### To do
Continue the news report below on the London ruling that the Catholic Church may be vicariously liable for a priest's alleged abuse, picking up after its final sentence.

--- START OF Supplied text ---

A judge in London announced his decision in a case which has been described as being ''an issue of wide general importance in respect of claims against the Catholic Church''.
Although the point to be decided arose in a damages action over alleged sex abuse by a priest, it is understood that the decision will affect other types of claims made against the Church.
Mr Justice MacDuff gave a decision in favour of a 47-year-old woman, who cannot be named for legal reasons, who claims she was sexually assaulted as a child by the late Father Wilfred Baldwin, a priest of the Portsmouth Diocese, at a children's home in Hampshire run by an order of nuns.
Giving his decision on a preliminary issue in her damages action the judge held that, in law, the Church ''may be vicariously liable'' for Father Baldwin's alleged wrongdoings.
The trustees of the Portsmouth Roman Catholic Diocesan Trust - the defendant ''standing in the shoes of the bishop'' - were given leave to appeal.
Lord Faulks QC, for the defendants, said today that the Catholic Church ''takes sexual abuse extremely seriously and it is entirely concerned to eradicate it''.
The preliminary issue was on a point of law, he said, and emphasised that the Church was not seeking to abandon responsibility for sexual abuse.
During the hearing of the issue in July, the judge was told by Elizabeth-Anne Gumbel QC, representing the woman at the centre of the sex abuse claim, that the issue to be determined was whether the Church ''can ever be vicariously liable in any situation for any tort at all''.
It was, she said, ''a very wide issue indeed''.
Lawyers for the alleged victim said it was the first time a court has been asked to rule on whether the ''relationship between a Catholic priest and his bishop is akin to an employment relationship''.
Ms Gumbel told the judge the preliminary issue was ''essentially whether Father Baldwin should be treated as having been in the position of an employee'' of the trustees of the Portsmouth Roman Catholic Diocesan Trust.
She said: ''The preliminary issue is intended to determine an issue of wide general importance in respect of claims against the Catholic Church.
''That is whether any priest carrying out his work as a Roman Catholic priest is in a position akin to an employee for the purposes of imposing vicarious liability on the relevant diocesan trustees or bishop of the Roman Catholic diocese.''
If the answer was ''yes'' then the next issue would be whether the priest was carrying out the actions complained of in circumstances which were ''closely connected'' with his role and/or work as a priest.
If the answer was ''no'' there would be ''no circumstances where the Roman Catholic Church is liable for the actions of one of its priests whether deliberate or careless and however closely connected those actions were to the role of priest''.

--- END OF Supplied text ---
--- START OF Dataset entries ---

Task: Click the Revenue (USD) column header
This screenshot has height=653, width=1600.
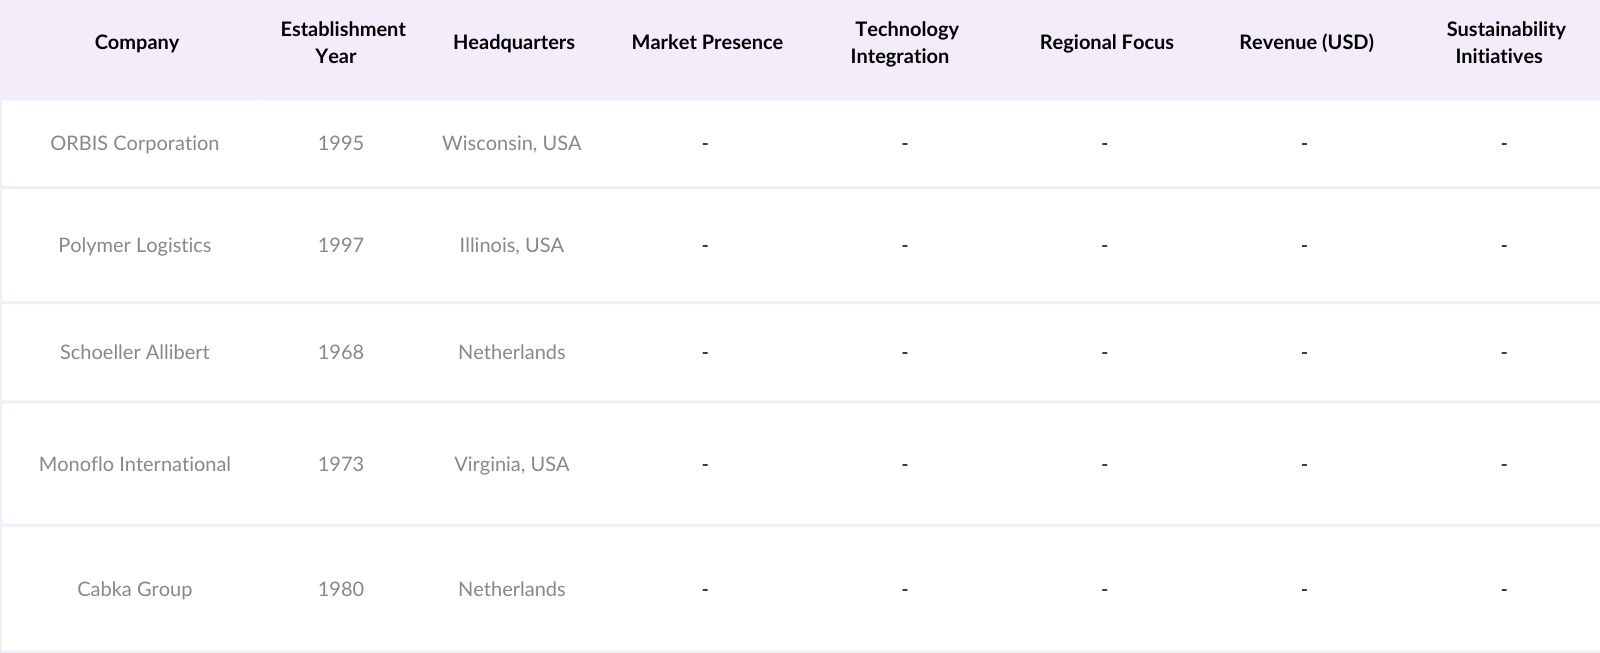Action: point(1306,42)
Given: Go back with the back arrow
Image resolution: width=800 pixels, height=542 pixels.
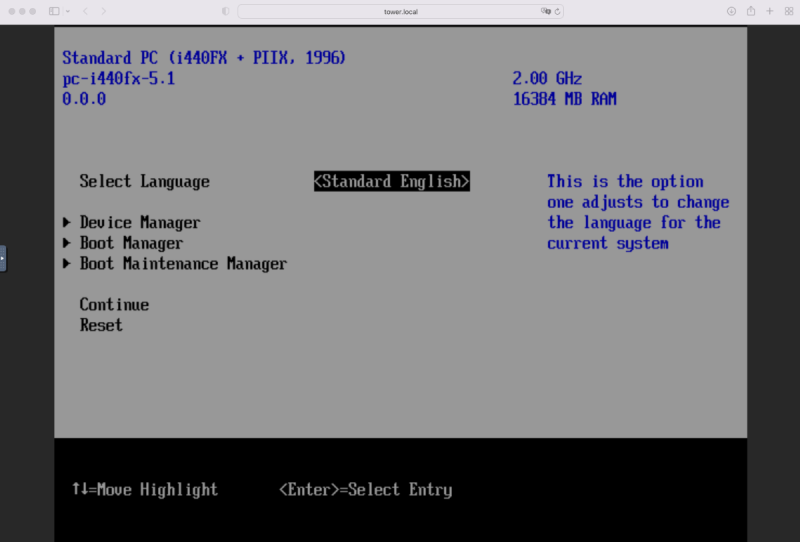Looking at the screenshot, I should [x=85, y=11].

--- END OF Dataset entries ---

### Task result
Ms Gumbel told the judge that this would ''place the Catholic Church in a unique position as far as avoiding responsibility for the acts or omissions of any priest working within the church organisation in whatever role''.
In his written ruling, Mr Justice MacDuff made clear that it had been agreed for the purposes of the litigation that the trustees of the Portmouth Roman Catholic Diocesan Trust ''stood in the place of the Bishop of Portsmouth at the material time''.
He said: ''The issue is whether the diocesan bishop should be held vicariously liable for the torts of the priest of his diocese.''
The claimant, who is seeking damages for personal injury, alleges she was sexually abused and raped by Father Baldwin, who died in 2006, when she was resident at the Firs Children's Home in Waterlooville, Hampshire, between May 1970 and May 1972.
Mr Justice MacDuff said the issue ''turns upon the relationship between Father Baldwin and the defendant''.
He said: ''The defendant contends that Father Baldwin was not its employee, nor was the relationship 'akin to employment' and that vicarious liability cannot attach to the relationship which exists between them.''.
He explained that vicarious liability ''is a doctrine which makes an employer responsible for the tortious acts of an employee, acting within the scope, or course, of his employment''.
In the preliminary issue he only had to decide ''whether the nature of the relationship (between Father Baldwin and the defendants) is one to which vicarious liablity may - I emphasise may - attach''.
He had to determine whether vicarious liability may attach ''notwithstanding that it was a relationship which differed in significant respects from a relationship of employer and employee''.
''This is not an issue which has previously beeen decided by the courts of England and Wales.''
The differences from a contract of employment were that there was ''no real element of control or supervision, no wages, no formal contract and so on''.
He added: ''But are those differences such that the defendants should not be made responsible for the tortious acts of the priest acting within the course of his ministry?
''There are, it seems to me, crucial features which should be recognised.
''Father Baldwin was appointed by and on behalf of the defendants.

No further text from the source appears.